Center of an Art Renaissance: Zigmunds Priede
ArtOrg's latest exhibit closes Saturday.
Editor's note: ArtOrg Executive Director Dave Machacek writes about friend and artist, Zigmunds Priede, whose work is currently on display at the ArtOrg gallery through Saturday.
Zigmunds Priede came from his native Latvia to the small town of Judson, MN, after fleeing a war-torn Europe with his mother and sister. He became a student at the University of Minnesota and took a printmaking class. After he entered the printmaking studio, Priede said that he "never left."
After graduating, he and some friends drove to California in a blue 1954 Ford. Priede completed a graduate degree in art from Berkeley then headed for a job as a master printer near New York City at Universal Limited Art Editions on Long Island. He started as a master printer at Universal in 1962 and became art professor at the University of Minnesota a few years after that.
Priede traveled back and forth from the University to Universal during most of the 1960s and '70s and worked on some very famous projects with artists such as Jasper Johns, Robert Rauschenberg and James Rosenquist. If one was to make a list of the most important American printed works, it is likely that Priede's name would be connected with it several times. Certainly the art market thought so in an 2008 Sotheby's auction when a set of 18 prints from Barnett Newman printed by Priede fetched more than $2 million.
He was an excellent teacher and inspired many of his students to great art careers. His connections at Universal allowed him to challenge many of the students to become respected artists and master printers. John Lund, who now prints exclusively for Jasper Johns, told me about an interesting experience with Priede. It seems that Lund had but a few credits to complete for his art degree at the University of Minnesota—John also attended St.
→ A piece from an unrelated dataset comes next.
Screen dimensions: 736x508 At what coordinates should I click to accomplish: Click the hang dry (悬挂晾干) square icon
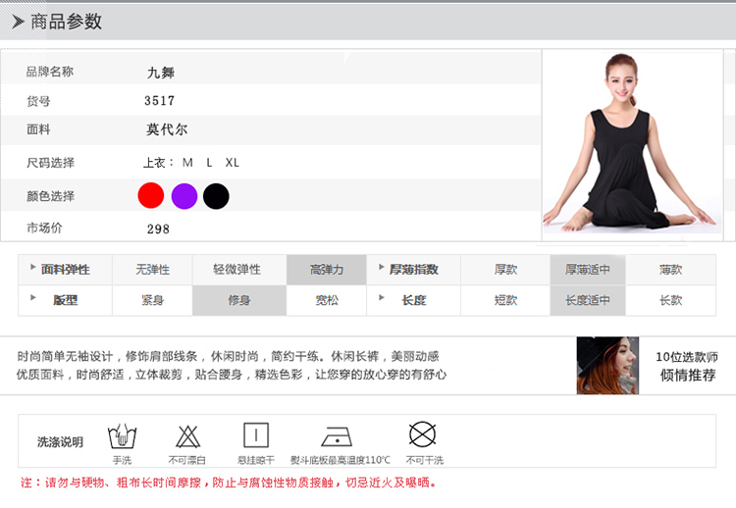click(256, 435)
Olaf College for two years—when he bumped into Priede on the Twin Cities campus. Lund said that Priede told him to forget about the degree and get to Universal next week; John's first project was printing for Helen Frankenthaler.
Many of Priede's students went to New York to pursue art and printmaking careers. Sometimes people talk of magical times when wonderful and special things occurred. The print shop at the University of Minnesota must have been quite a place in the late '60s and early '70s—a place of learning, creativity and fun. Priede was at the center of this art and printmaking renaissance.
He is famous for inspiring artists as printmaker and for his time as a teacher. However, Priede's own art is what drives him today. His current exhibit is titled "Time Revealed" and contains 17 new works. One particular group of mixed media works started as large lithographic prints, made on huge 4-inch think stones at the University in about 1975. He put those prints in storage for 35 years, only to take them out in 2010 to complete them. Priede explained that his life had to continue and progress in order to be able to finish them. Hence the title of the exhibit, "Time Revealed."